Los espejos invaden los planos de Paula, la última propuesta que firma la directora argentina Florencia Wehbe. Sus reflejos surgen de las escenas más íntimas, de momentos de confidencialidad que los espectadores compartimos, casi de forma sacra, con la protagonista. De ahí brota una relación de confianza con esta adolescente que está a punto de cumplir los quince años, y que aguarda la gran fiesta para dar la bienvenida a la vida adulta (una festividad atávica, sobre todo, en los países latinoamericanos). La película empieza con la calma que precede a una tormenta que asoma en un horizonte trazado por las inseguridades típicas de la pubertad y la carencia de certezas, haciendo hincapié en una desorientación generacional. Wehbe encara de esta manera naturalista y sobria (en el mejor de los sentidos) una ‹coming of age› que no se anda con rodeos y que no se somete a tratamientos efectistas ni recursos caricaturescos propios del género. Y de paso, se atreve también a retratar, con la intensidad afilada que requiere el tema, la anorexia y los trastornos alimenticios desgraciadamente característicos de una edad en la que los modelos de belleza, el culto al cuerpo y la dependencia estética someten y marcan a fuego las aspiraciones de los jóvenes, precisamente, en uno de los momentos más importantes y determinantes de sus existencias.

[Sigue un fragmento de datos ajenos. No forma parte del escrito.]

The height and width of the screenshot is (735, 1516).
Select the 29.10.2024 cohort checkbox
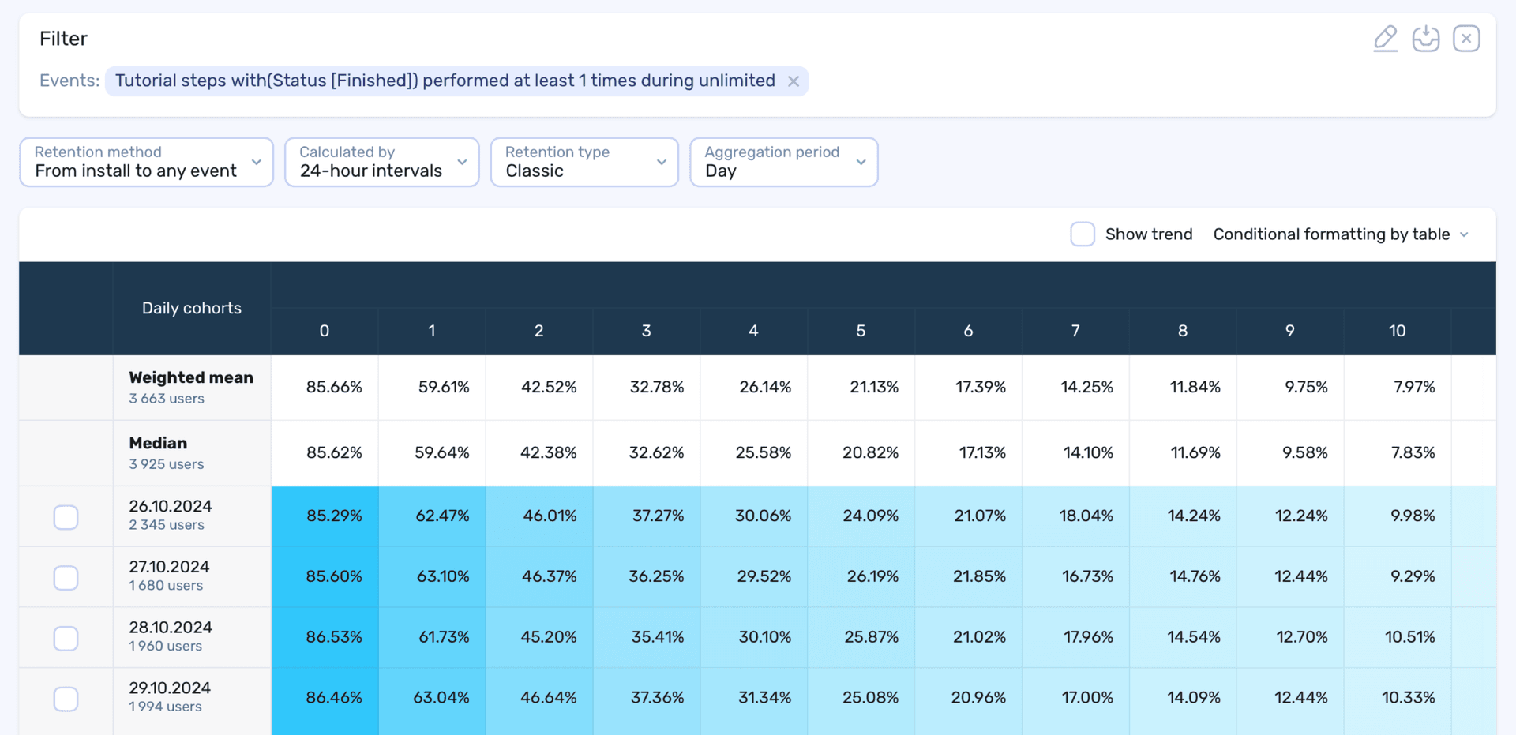(x=66, y=699)
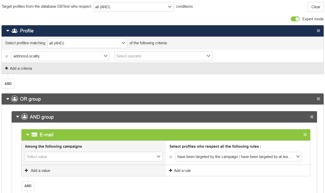Image resolution: width=325 pixels, height=193 pixels.
Task: Turn off the Expert mode switch
Action: (295, 19)
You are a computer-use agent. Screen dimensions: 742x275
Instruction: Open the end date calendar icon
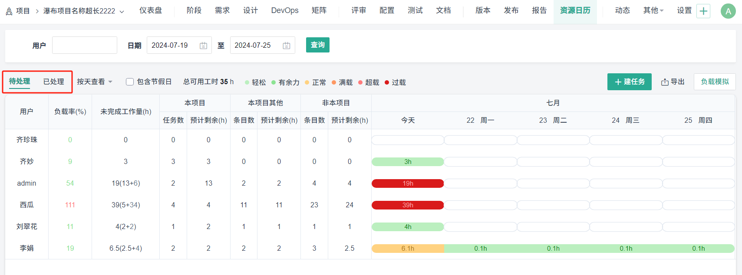[287, 46]
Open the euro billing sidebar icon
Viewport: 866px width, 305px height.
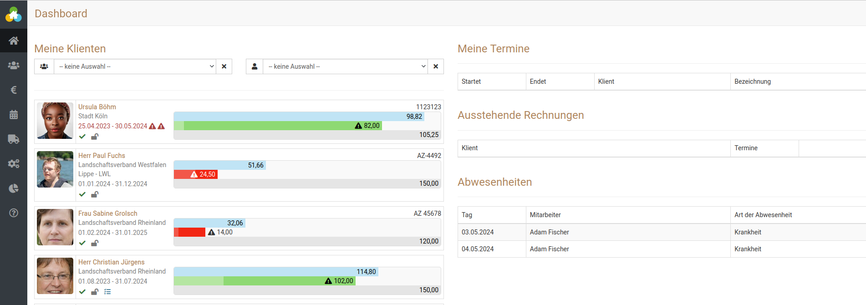pos(14,90)
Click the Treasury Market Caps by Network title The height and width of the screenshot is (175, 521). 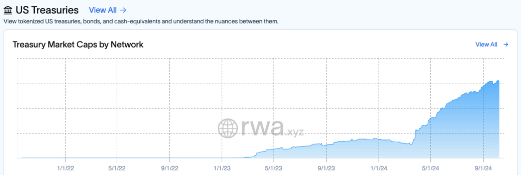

El mérito de Paula es que no cae en los clichés a los que suele acudir viciosamente el cine social. Lo digo porque Wehbe no esconde los privilegios de su protagonista, que ha crecido en un entorno al que solemos llamar afortunado: estudios privados, familia estructurada de clase media-alta, caprichos, fiestas, viajes y, quizá lo más importante, un grupo de amigas fiel, consistente y proteccionista, y que pese a todo será puesto a prueba. Pero con este paisaje, precisamente, lo que quiere decirnos la directora es que nadie está a salvo de la corrupción y el descenso a lo más oscuro de nosotros mismos. Paula, que lo tiene todo, tampoco está exenta del peligro de rendirse a la órbita de la autodestrucción y el auto-odio. De esa manera, la cinta nos aventura en una montaña rusa de sensaciones que se abalanza a través de un viaje agridulce y claroscuro (más amargo que luminoso, eso sí) pero que resulta clarividente, habilidoso y, ante todo, necesario.

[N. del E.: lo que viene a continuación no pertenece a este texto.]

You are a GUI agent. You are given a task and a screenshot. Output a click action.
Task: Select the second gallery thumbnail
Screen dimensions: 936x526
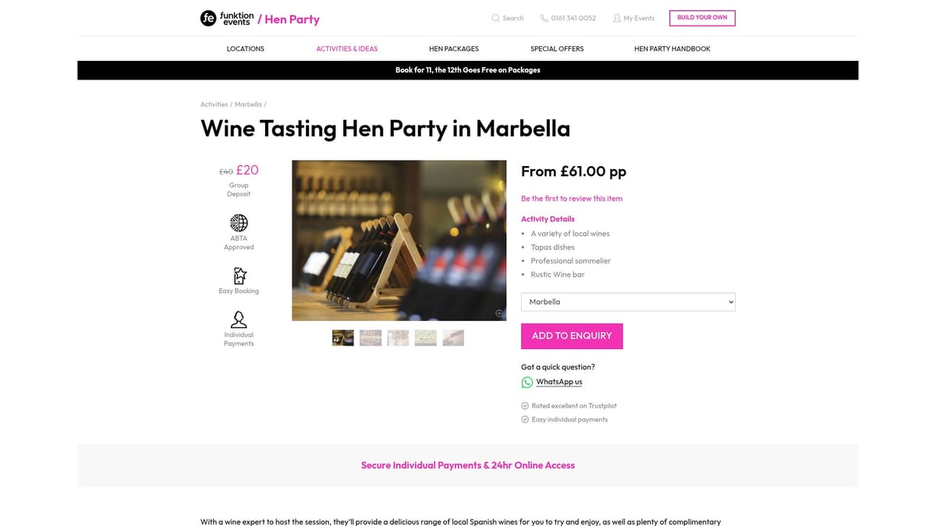click(371, 337)
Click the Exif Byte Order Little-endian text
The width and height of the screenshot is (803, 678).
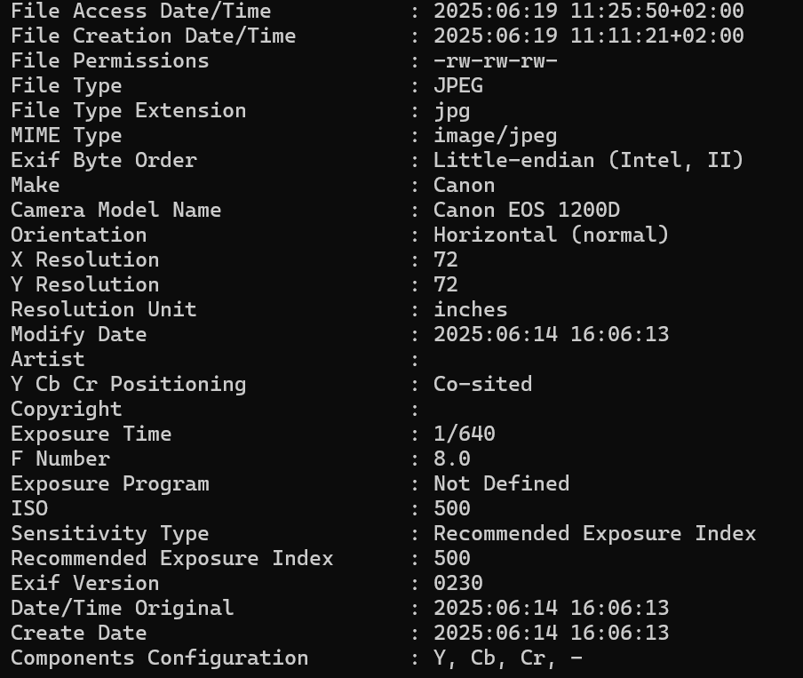click(513, 161)
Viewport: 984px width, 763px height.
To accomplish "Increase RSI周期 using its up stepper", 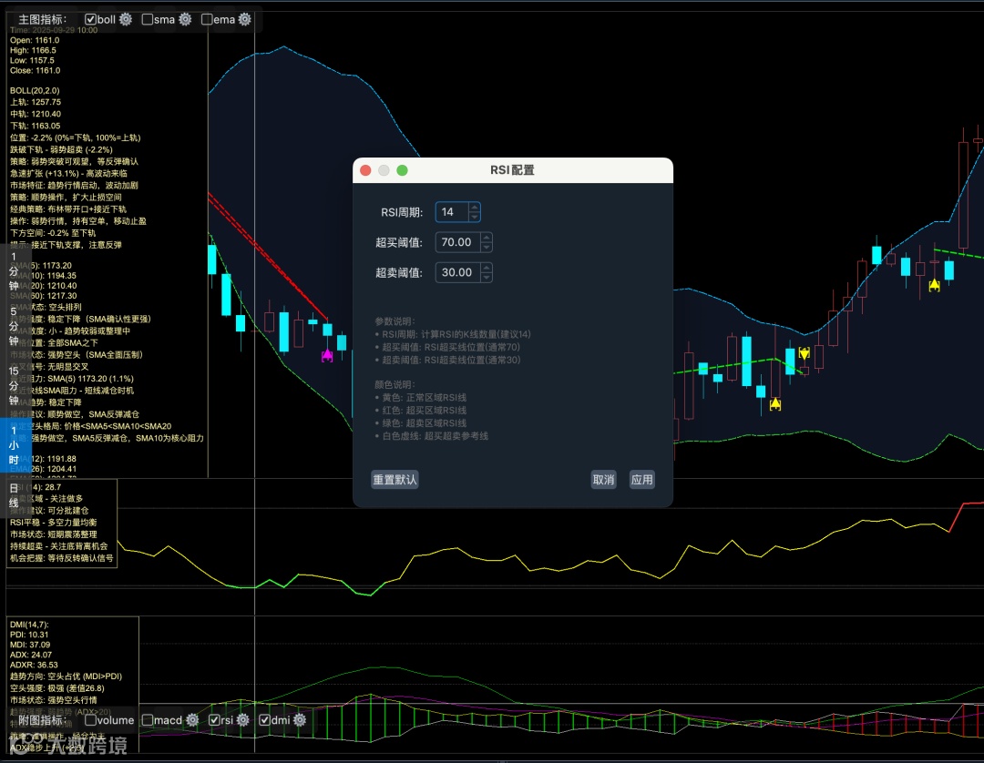I will click(475, 208).
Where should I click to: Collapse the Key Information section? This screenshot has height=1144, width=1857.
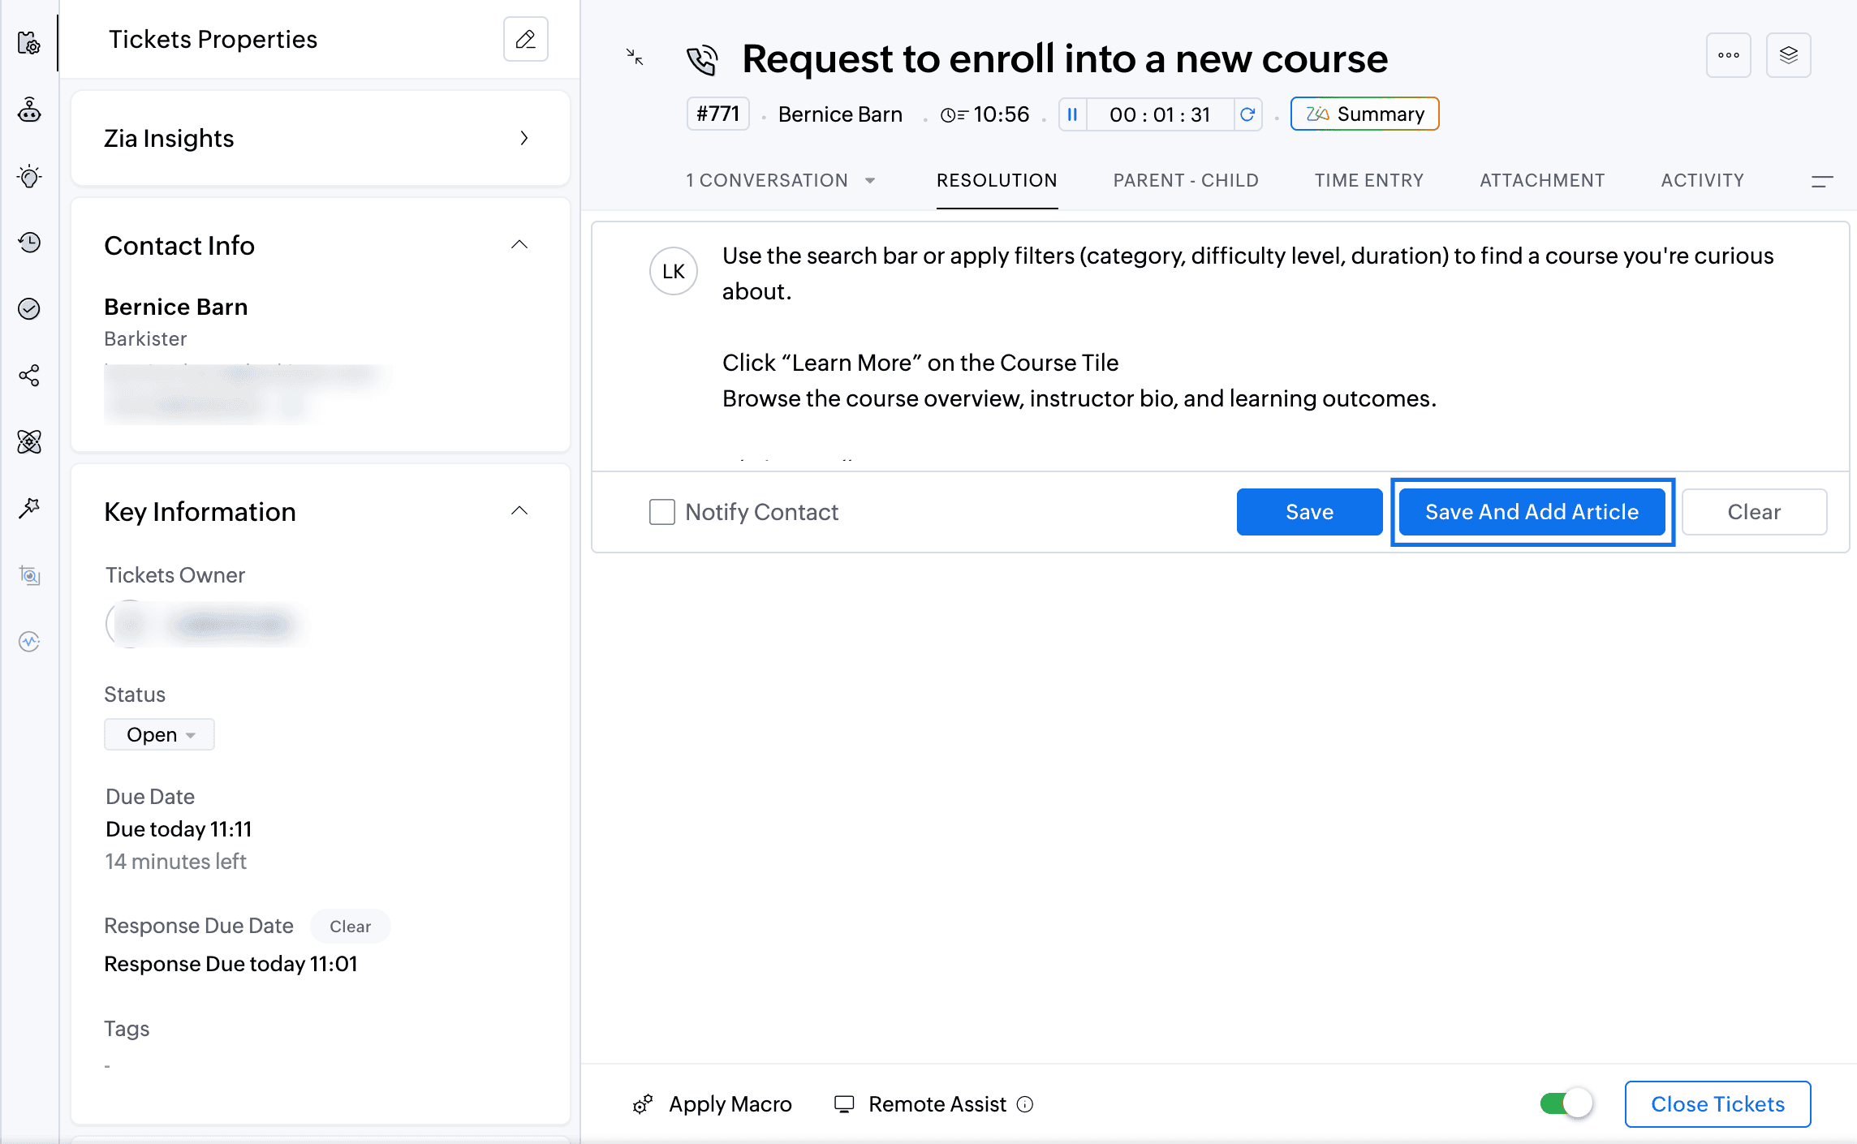[519, 511]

El juego de espejos que comentábamos al principio es doble, porque formal y narrativamente Wehbe se refleja, con peripecia y sin tapujos, en la estética de neones y cromáticamente hiperbólica de Euphoria, y también en el relato ‹centennial› de creadoras como Lena Dunham, usando los filtros y los ‹likes› de las redes sociales para representar esas generaciones que viven en fragmentos, que muestran y a la vez esconden; que exhiben y que ocultan. Acompañamos a los personajes en escenas cotidianas y en discusiones costumbristas, pero también en la oscuridad de la noche, en las palpitaciones de los primeros amores y las primeras resacas y decepciones. En ese sentido, Paula es una película de relieves, una paleta de gustos y olores que se palpa, se prueba y se huele. Y pese a todas estas influencias y artimañas, para nada disimuladas, la gran virtud de Paula es la de filmar (así sin más, sin condescendencia ni moralismos) un momento de ‹impasse› que parece sutil pero que resulta universal. Paula es una historia que se podría resumir en la dolorosa búsqueda de la verdad y en el precio de la reconciliación con una misma. Por eso, se sublima con la autoafirmación y acaba como tiene que acabar: con la protagonista mirando a cámara, desafiante, estoica, forjada (nos concede una mirada cómplice: es la recompensa de haberla acompañado). Con el gesto de aquella que ha sido tocada pero no hundida. Con la seguridad de quien ha abandonado la crisálida y ahora le toca volar.